Голова Рафала опять скатилась на охапку соломы, покрытой дерюгой. Горькие слезы текли из его глаз на окровавленный труп Дылёнга, жгучие слезы, которые он бог весть почему проливал.
Голоса собеседников все удалялись и слышны были уже точно за толстой стеной. Один говорил:
– При короле-то мужика хоть на войну не гнали. Пан с паном ходили по свету и бились…
– А ты, мужик, как корова и лошадь, околевал на своем клочке…
– Так оно и нынче, как и при короле было…
Дым бурыми клубами валил в хату и повисал над головами. Он то и дело оседал на земляной пол.
Весна
Сандомирская земля купалась в майском утре. Окно в угловой комнате Рафала было открыто, и в него влетали весенний запах, щебет птиц, далекий лай собак на деревне. Рафал еле слышал их, еле видел. Время от времени его тело сотрясалось от судорожных рыдании, которые он не мог подавить. Грудь его ныла от физической боли, камень лежал на сердце.
Весь март, апрель и часть мая Рафал был на волосок от смерти; от долгой болезни он страшно исхудал и почернел! Но, когда юноша начал уже поправляться, явилось другое страдание: душевные муки. Накануне он узнал от сестер, что из-за него Гелену увезли то ли в Краков, то ли в Варшаву, то ли в Париж, то ли в Берлин, что она навлекла на себя подозрение, что стали строить какие-то догадки. Было ясно, что он потерял ее навсегда. Он слишком хорошо знал это по тайным предчувствиям, когда в полусне, в дремоте, он предугадывал будущее более безошибочно, чем при расчете. Он стал похож на мертвеца. Нос у него заострился и вытянулся. Впалые глаза пылали так, точно обречены были сгореть дотла. Юноша не спал по ночам, а если ему случалось позабыться днем, то он видел такие сны, силу, рельефность, осязаемость которых нельзя передать словами. Это была вторая жизнь, более реальная и подлинная, чем явь. В ней рождалась уверенность, тревога, надежда, решение, составлявшие его духовную жизнь. Действительность была лишь бесплодной, сухой пустыней, где царила тоска. В грезах он видел и ее. Он чувствовал ее присутствие по трепету тела… В голубой дымке он слышал ее голос, веселый смех, приближающиеся шаги и пробуждался, чтобы убедиться в страшной истине, что ничего этого на самом деле нет и никогда не будет, что это был только сон.

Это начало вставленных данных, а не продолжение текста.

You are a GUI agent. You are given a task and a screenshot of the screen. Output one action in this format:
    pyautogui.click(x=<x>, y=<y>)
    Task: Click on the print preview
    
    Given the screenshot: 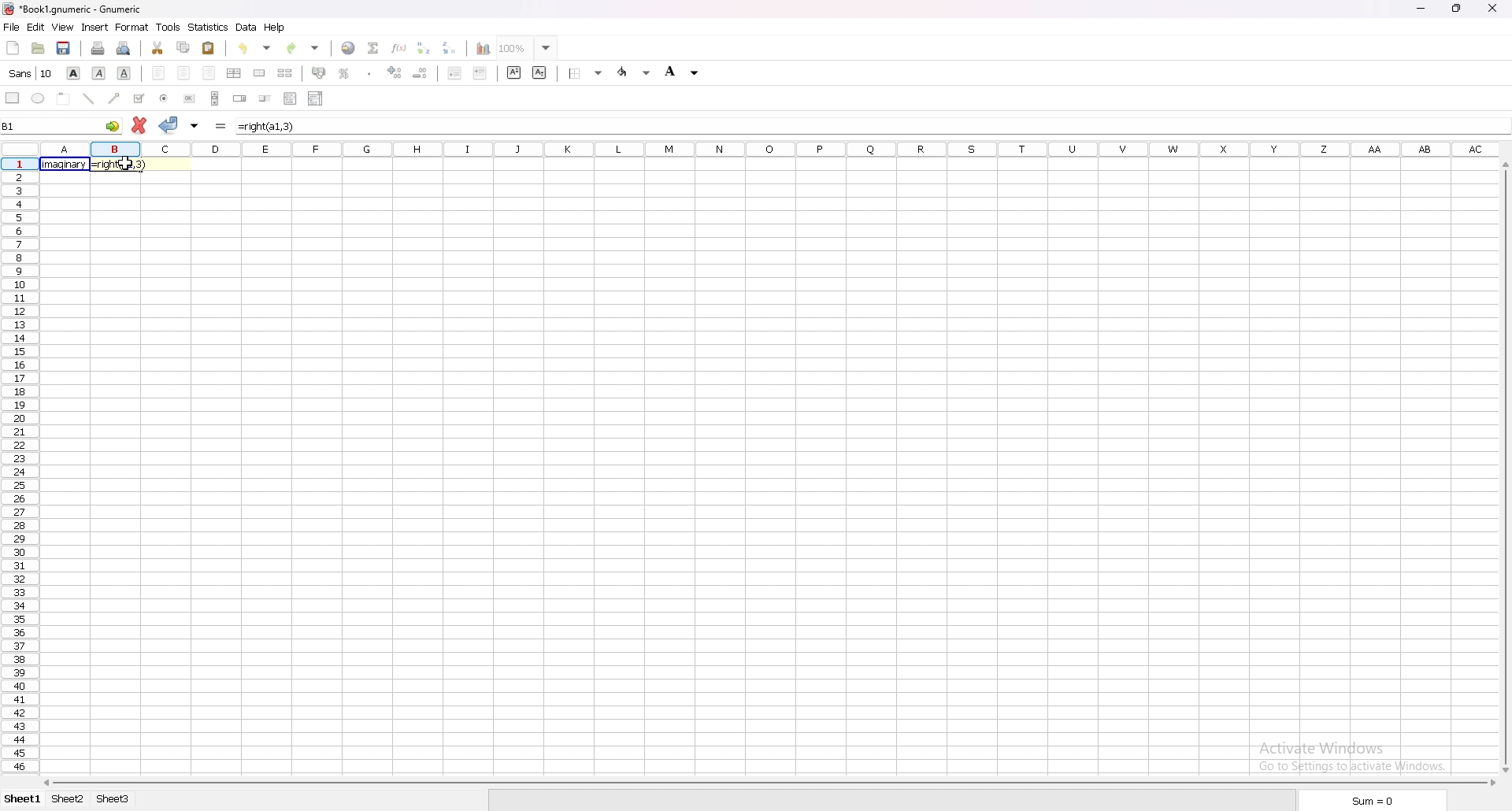 What is the action you would take?
    pyautogui.click(x=124, y=48)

Сейчас, в это ясное утро, Рафал с самого рассвета, с пяти часов уже ходил из угла в угол по своей комнате. На полу темнели там и сям темные капли упавших слез. Они были так жгучи, сердце так от них надрывалось, что он обходил их, боялся на них наступить, словно в собственных его слезах теплилась своя особая жизнь. Глазам так больно было смотреть на мертвую природу, будто их выкалывали ножом, он мучился завистью. Он завидовал пластам земли, камням, полям, дальним межам и рвам, их судьбе. Лежать, лежать спокойно, без боли, ничего не чувствовать… Но покой отлетел от него, казалось, навеки… Против воли, наперекор рассудку, зависть превращалась в безрассудное исступление, в дикое желание бередить собственные раны, в неутолимую жажду думать только о своем несчастье.

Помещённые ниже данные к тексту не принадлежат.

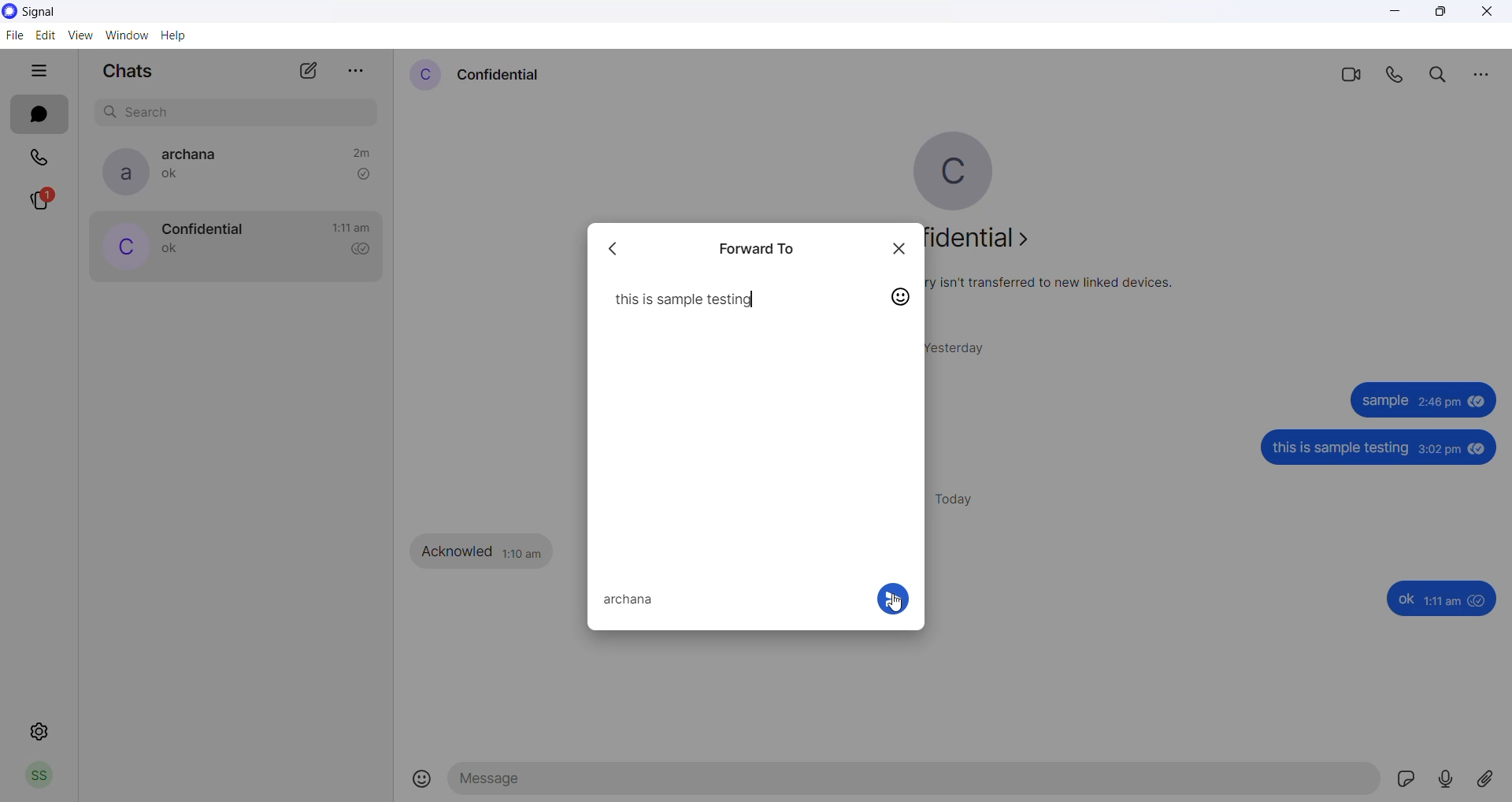  What do you see at coordinates (1060, 284) in the screenshot?
I see `security related text` at bounding box center [1060, 284].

Все помогало ему в этом со злорадной услужливостью. Отец прогнал его из дому, позволив остаться только до выздоровления. Старый кравчий пришел в особенно безудержную ярость, когда по помещичьим усадьбам распространились сплетни и домыслы насчет причин ночной поездки Рафала и несчастного случая с лошадью. Весь дом дрожал в страхе. Вспоминали, как ужасно обошелся кравчий со старшим сыном. Вспоминали, какое смятение царило в доме, когда тот, молоденький еще в то время офицерик, только что выпущенный из кадетского корпуса, в споре с отцом по поводу привезенных из столицы новостей схватился рукою за эфес шпаги, когда старик пригрозил высечь его и приказал уже звать дворовых… Мать и дочери ходили теперь на цыпочках и изо всех сил старались угодить старику, улестить его, лишь бы только младший сын мог справиться дома от болезни. Раны от волчьих укусов зарубцевались, и страшная болезнь, вспыхнувшая после того, как его нашли полумертвым в мужицкой мазанке далекой деревни, тоже наконец прошла.